Related papers: OptEx: Expediting First-Order Optimization with Approximately Parallelized Iterations

OptEx: Expediting First-Order Optimization with Approximately Parallelized Iterations

URL: http://arxiv.org/abs/2402.11427v2
Date: Tue, 29 Oct 2024 04:20:44 GMT
Title: OptEx: Expediting First-Order Optimization with Approximately Parallelized Iterations
Authors: Yao Shu, Jiongfeng Fang, Ying Tiffany He, Fei Richard Yu,
Abstract summary: We introduce first-order optimization expedited with approximately parallelized iterations (OptEx) OptEx is the first framework that enhances the efficiency of FOO by leveraging parallel computing to mitigate its iterative bottleneck. We provide theoretical guarantees for the reliability of our kernelized gradient estimation and the complexity of SGD-based OptEx.
Score: 12.696136981847438
License: http://arxiv.org/licenses/nonexclusive-distrib/1.0/
Abstract: First-order optimization (FOO) algorithms are pivotal in numerous computational domains such as machine learning and signal denoising. However, their application to complex tasks like neural network training often entails significant inefficiencies due to the need for many sequential iterations for convergence. In response, we introduce first-order optimization expedited with approximately parallelized iterations (OptEx), the first framework that enhances the efficiency of FOO by leveraging parallel computing to mitigate its iterative bottleneck.

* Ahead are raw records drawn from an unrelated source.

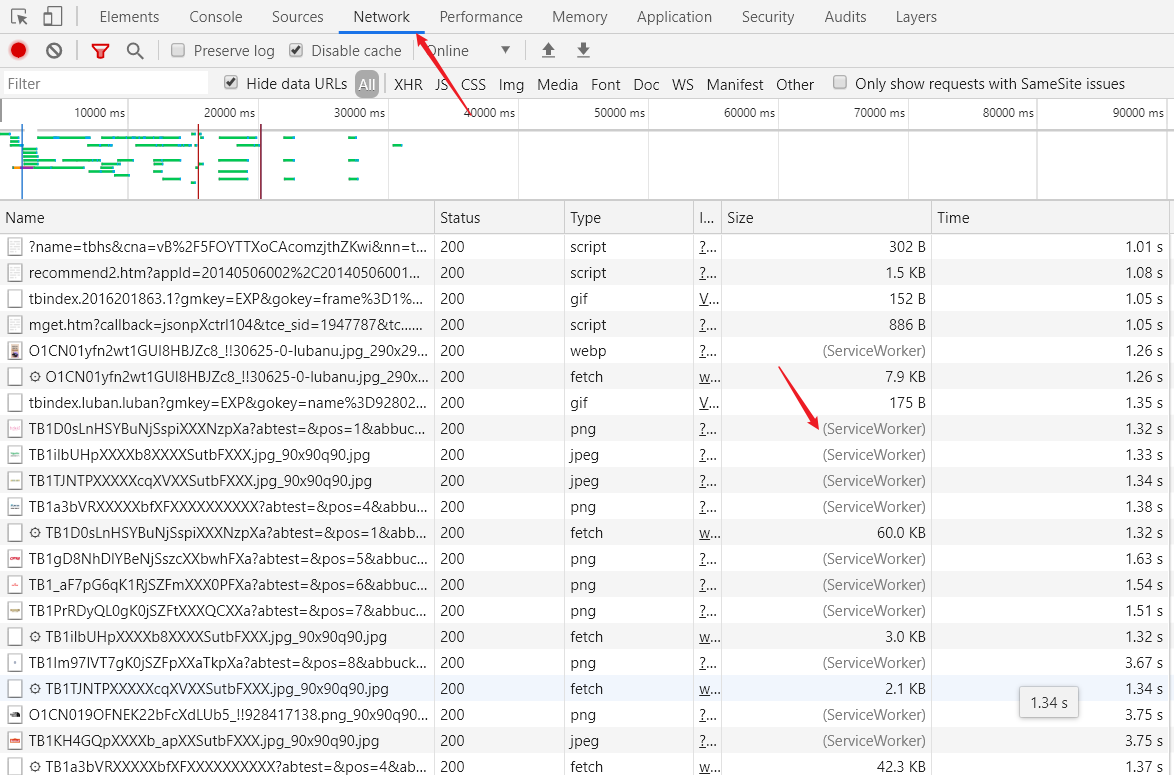Viewport: 1174px width, 775px height.
Task: Clear the network log with the block icon
Action: 54,50
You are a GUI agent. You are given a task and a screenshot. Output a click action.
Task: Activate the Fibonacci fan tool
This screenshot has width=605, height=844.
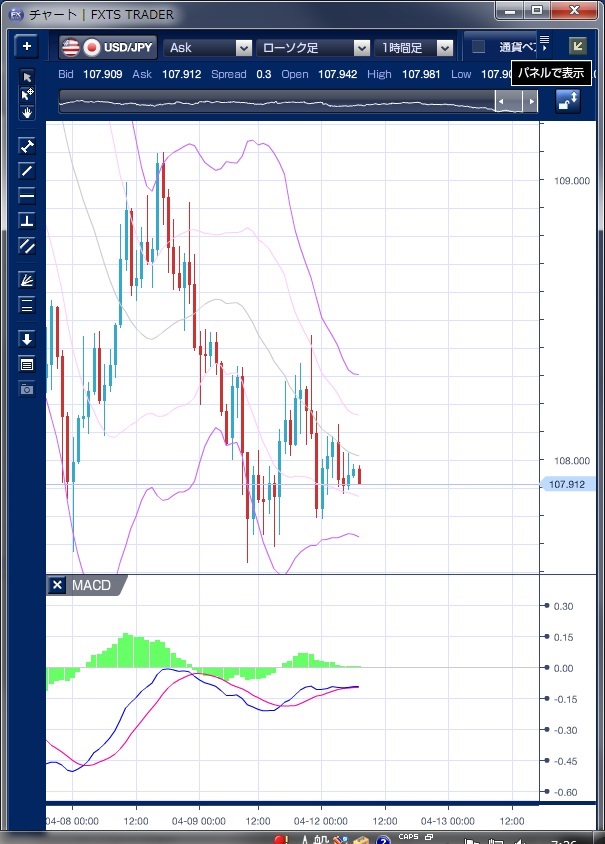pos(27,281)
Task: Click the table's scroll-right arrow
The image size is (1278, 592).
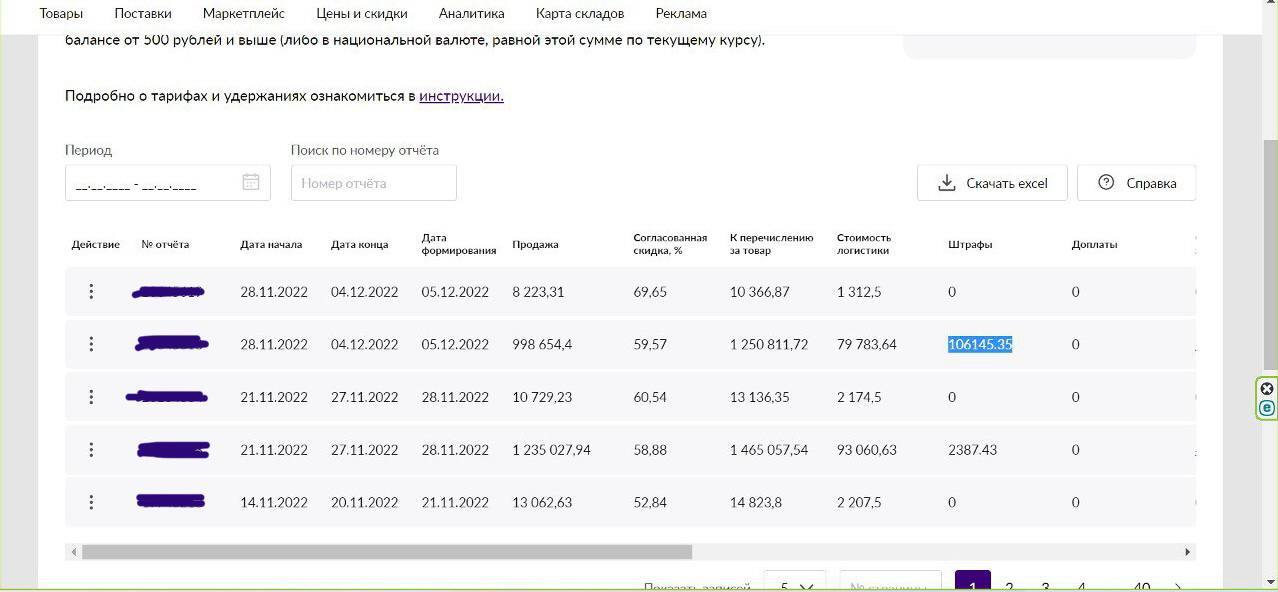Action: pos(1188,552)
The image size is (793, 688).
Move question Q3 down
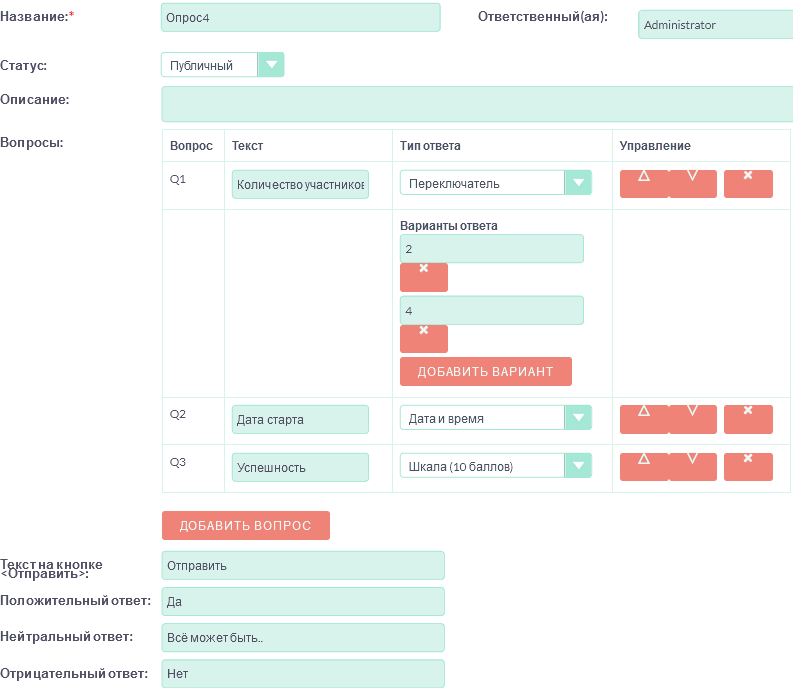point(693,467)
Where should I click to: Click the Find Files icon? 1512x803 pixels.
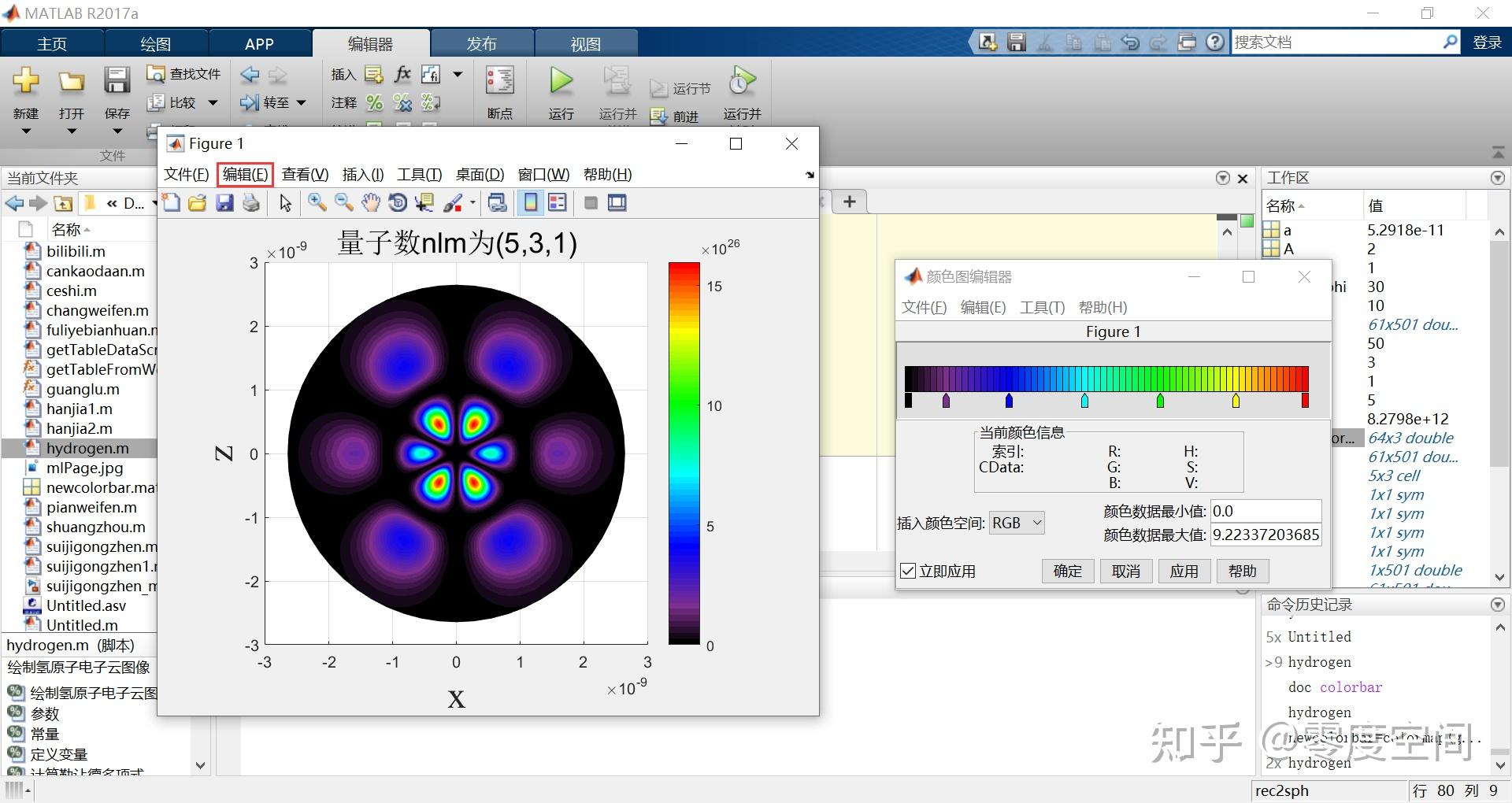pyautogui.click(x=156, y=74)
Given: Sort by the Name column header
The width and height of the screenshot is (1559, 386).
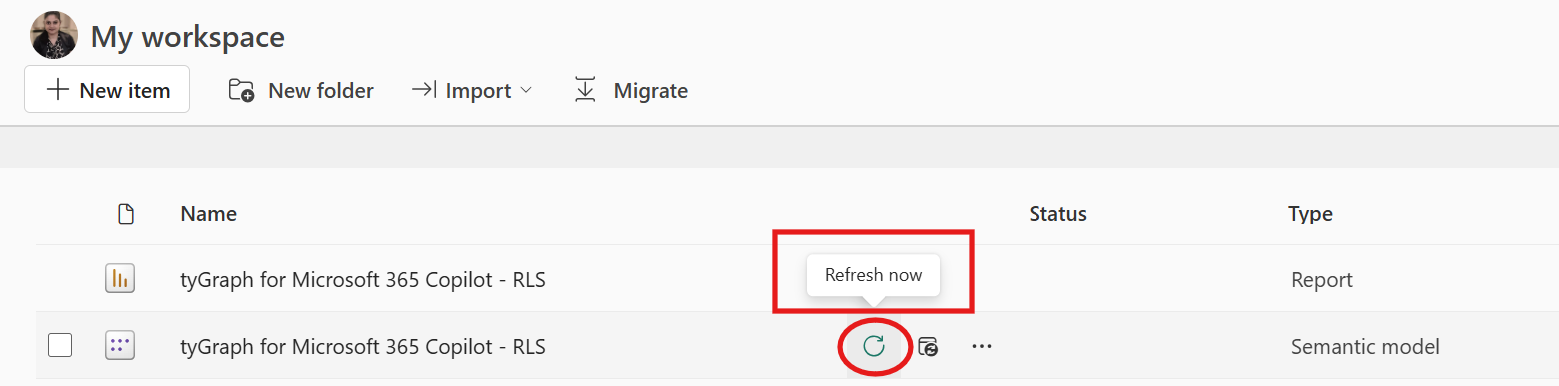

OptEx employs kernelized gradient estimation to make use of gradient history for future gradient prediction, enabling parallelization of iterations -- a strategy once considered impractical because of the inherent iterative dependency in FOO. We provide theoretical guarantees for the reliability of our kernelized gradient estimation and the iteration complexity of SGD-based OptEx, confirming that estimation errors diminish to zero as historical gradients accumulate and that SGD-based OptEx enjoys an effective acceleration rate of $\Omega(\sqrt{N})$ over standard SGD given parallelism of N. We also use extensive empirical studies, including synthetic functions, reinforcement learning tasks, and neural network training across various datasets, to underscore the substantial efficiency improvements achieved by OptEx.

Related papers

Natural Hypergradient Descent: Algorithm Design, Convergence Analysis, and Parallel Implementation [5.754044493040163]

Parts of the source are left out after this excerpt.